This dissertation has two chapters on health care provider decision-making. The first chapter, titled “Designing Contracts for Multitasking Groups: A Structural Model of Accountable Care Organizations,” estimates a structural model of multitasking agents to investigate the cost-quality tradeoff in healthcare and design contracts for a large physician incentive program. The setting involves Medicare’s Accountable Care Organizations (ACOs), which are groups of healthcare providers that receive incentive pay for spending below a cost target on shared patients. I incorporate three important aspects of this setting into the model: (i) healthcare providers make multitasking effort choices concerning quality of care and cost reduction; (ii) providers in the incentive program are paid based on group performance, so they act strategically and may free-ride; and (iii) a provider’s decision to participate in the incentive program depends on anticipated earnings. By estimating the model, I identify the tradeoff between quality of care and reducing cost, and I show that multitasking plays a large role in determining agent decisions. Counterfactual simulations indicate the contract that maximizes only the monetary savings of the incentive program increases savings by over
$700 million per year, but it decreases quality of care by two standard deviations. Another counterfactual shows free-riding within ACOs decreases program savings by over $1 billion per year. The second chapter, titled “Spillovers between Medicare and Medicaid: Evidence from the Supply-Side and Payment Parity,” studies the effect of a large increase in Medicaid reimbursement rates on the volume and type of services physicians provide to Medicare
beneficiaries. I find that in response to the Medicaid “fee bump,” physicians that qualified for increased Medicaid fees decreased the number of Medicare beneficiaries they served by 0.3 percent.

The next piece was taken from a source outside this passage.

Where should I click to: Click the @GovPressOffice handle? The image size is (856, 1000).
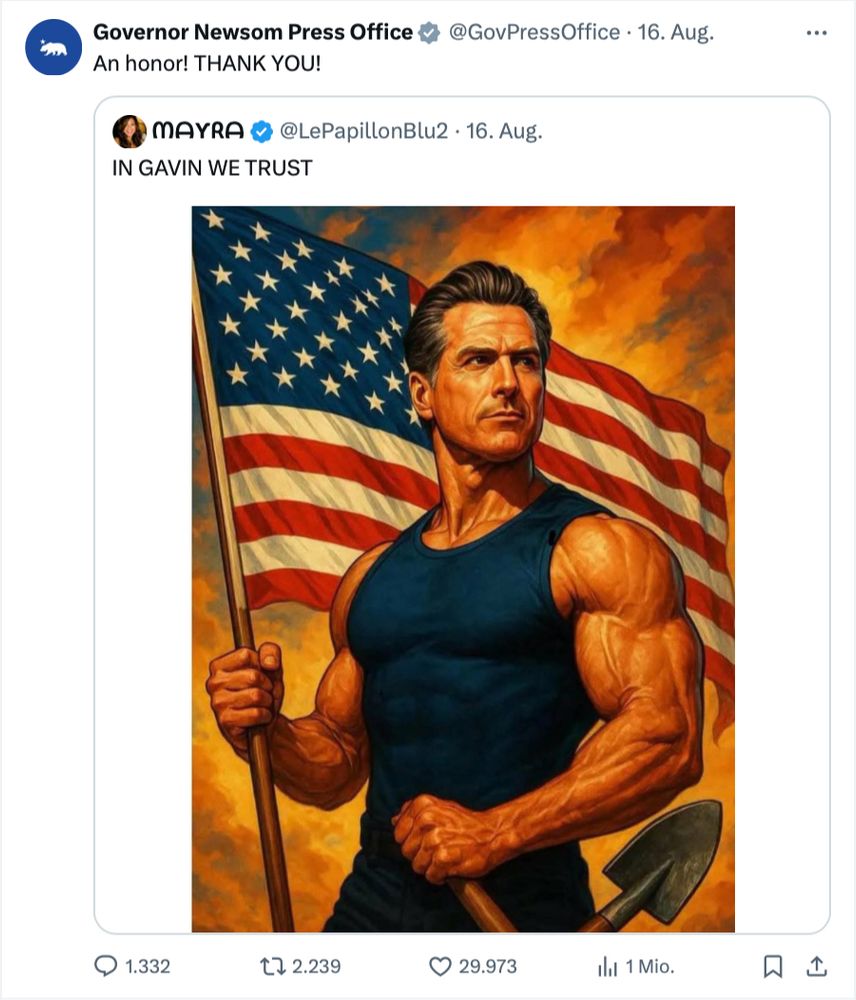click(533, 32)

This spillover, however, was not uniform among Medicare beneficiaries: provision of services designated for established Medicare patients decreased by 7.2 percent, yet provision of services designated for new Medicare patients increased by 1.1 percent. These results
are consistent with the predictions of a mixed-economy model of physician decision-making, and they indicate that while the Medicaid fee bump decreased service provision to some Medicare beneficiaries, it also facilitated increased service provision to others by decreasing the marginal cost of care.